===== Data for analysis =====

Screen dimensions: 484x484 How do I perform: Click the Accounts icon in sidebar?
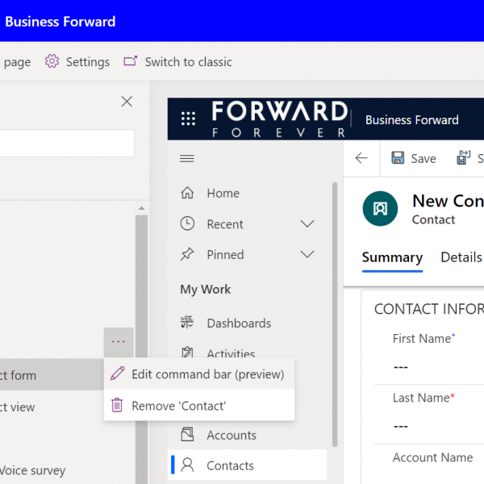click(x=188, y=436)
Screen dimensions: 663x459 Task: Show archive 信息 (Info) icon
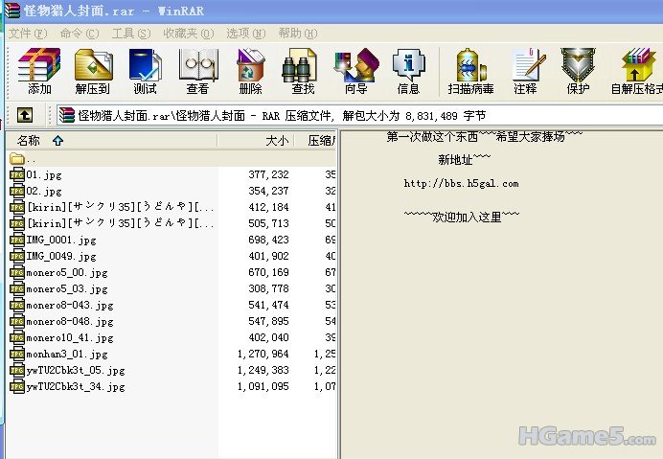click(x=408, y=72)
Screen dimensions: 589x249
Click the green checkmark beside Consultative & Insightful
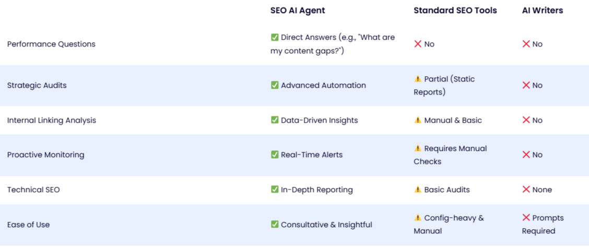point(275,224)

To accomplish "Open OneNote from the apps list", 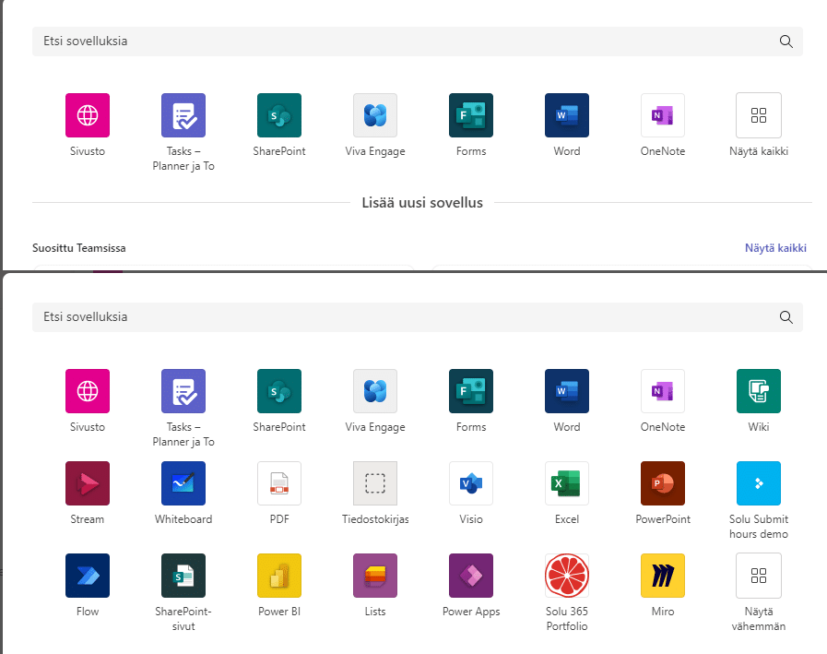I will pyautogui.click(x=663, y=391).
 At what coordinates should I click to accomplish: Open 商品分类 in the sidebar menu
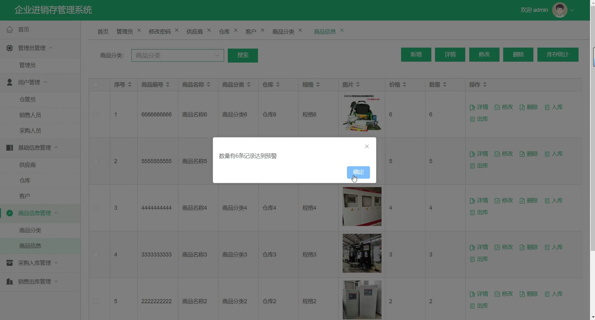coord(30,230)
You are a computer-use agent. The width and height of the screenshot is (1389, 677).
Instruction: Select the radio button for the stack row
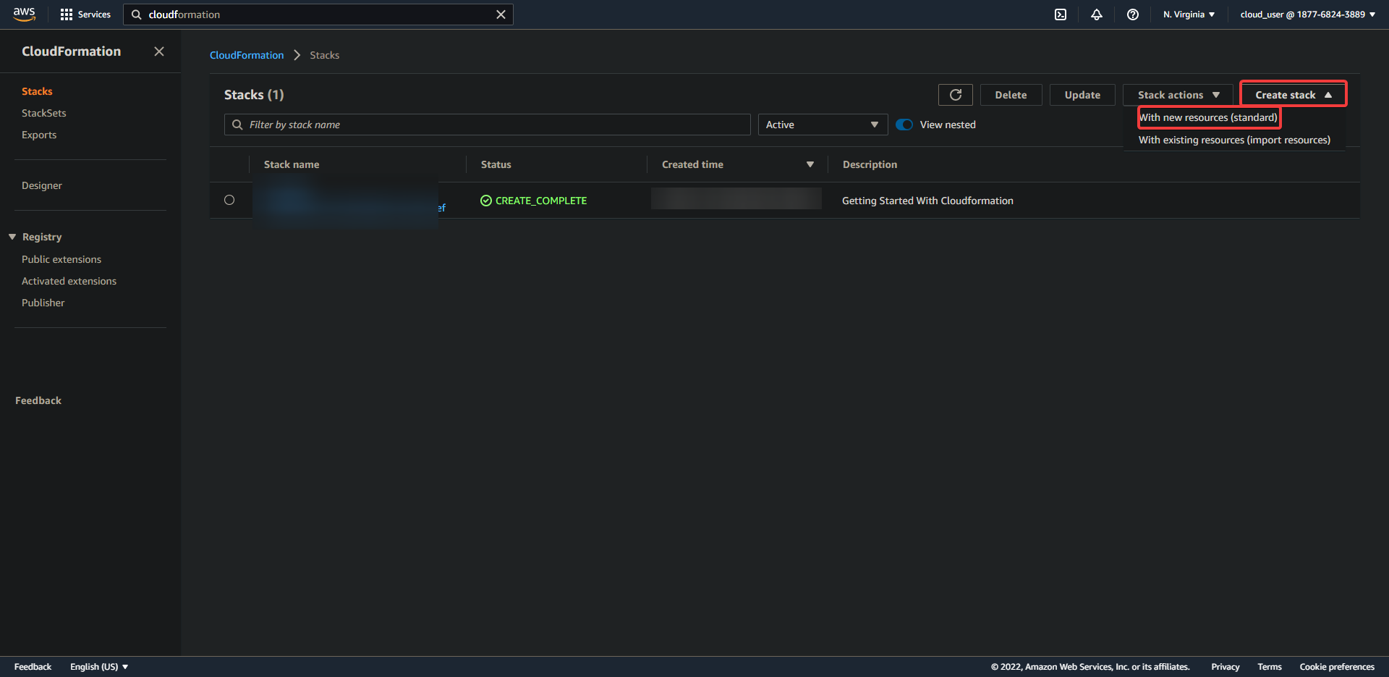coord(229,200)
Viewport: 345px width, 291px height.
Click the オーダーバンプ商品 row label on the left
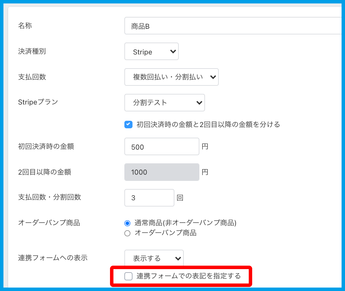click(49, 223)
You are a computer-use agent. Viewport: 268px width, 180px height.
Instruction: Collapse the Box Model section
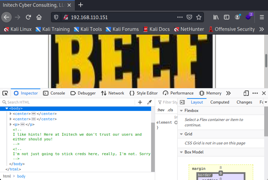tap(181, 152)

=====

▶ What to do
Go line by line through the data above and report each one that holds the string "height".

▶ Answer for this exercise
You are a computer-use agent. The width and height of the screenshot is (1389, 677).
Viewport: 345px width, 291px height.
You are a computer-use agent. Viewport: 268px width, 180px height.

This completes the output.